Saturday, July 14, 2012

CEO of PFGBest’s Peregrine Financial arrested, charged

In this photo taken Tuesday, Sept. 8, 2009, Russ Wasendorf, chairman and chief executive officer of PFGBest poses at the new building nearing completion in Cedar Falls, Iowa. Empaloyees of the Iowa-based brokerage firm that has been unable to account for $220 million in customer money found Wasendorf in his car at company headquarters, with a tube connecting the vehicle's tailpipe to the interior, authorities said Tuesday, July 10, 2012. (AP Photo/Waterloo Courier, Brandon Pollock)

The CEO of Peregrine Financial allegedly admitted in a suicide note that he embezzled more than $100 million from customers in a two-decade scheme he was boldly able to hide through “careful concealment” and “blunt authority.”

“I have committed fraud,” Russell Wasendorf Sr. purportedly wrote in a suicide note that was detailed in a federal affidavit.

Wasendorf, 64, was arrested Friday by federal agents for allegedly making false statements to the U.S. Commodity Futures Trading Commission about the value of customer funds held by his Iowa-based brokerage firm.

The suicide note was discovered in Wasendorf’s car after he tried to kill himself outside his office Monday, federal authorities said.

“Through a scheme of using false bank statements I have been able to embezzle millions of dollars of customer accounts. ... I was able to conceal my crime of forgery by being the sole individual with access to the U.S. Bank accounts held by PFG. No one else in the company ever saw an actual US Bank statement.”

PFG was headquartered in Chicago before Wasendorf moved the business to Cedar Falls in 2009.

Wasendorf had been hospitalized at University of Iowa Hospitals and Clinics after attempting suicide outside the company’s headquarters in Cedar Falls on Monday by hooking up a tube to his car’s tailpipe.

In the statement, Wasendorf allegedly said he felt “constant and intense guilt” for his transgressions.

“I had no access to additional capital and I was forced into a difficult decision: should I go out of business or cheat?
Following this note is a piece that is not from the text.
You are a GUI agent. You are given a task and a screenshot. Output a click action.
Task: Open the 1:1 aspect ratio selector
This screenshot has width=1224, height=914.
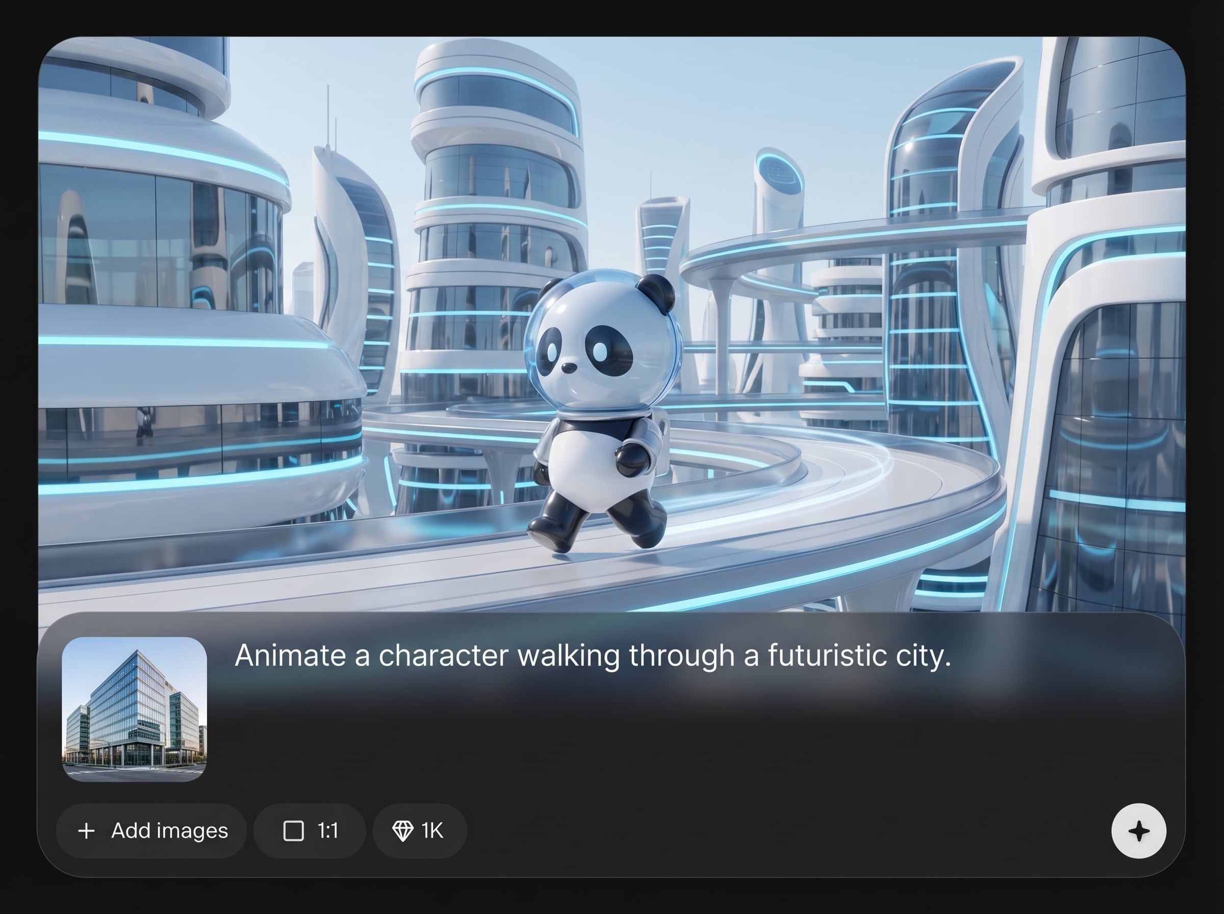point(310,830)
I guess my ego was too big to admit failure. So I cheated,” the note read.

Wasendorf allegedly wrote that he falsified bank statements, officials letters and confirmation statements using a combination of Photo Shop, Excel, scanners and laser and ink jet printers.

“With careful concealment and blunt authority, I was able to hide my fraud from others at PFG,” federal authorities said Wasendorf wrote in the note.

“PFG grew out of a one-man shop, a business I started in the basement of my home. As I added people to the company, everyone knew I was the guy in charge. If anyone questioned my authority, I would simply point out I was the sole shareholder.”

Wasendorf was detained at a hearing late Friday afternoon pending his preliminary and detention hearing on Wednesday.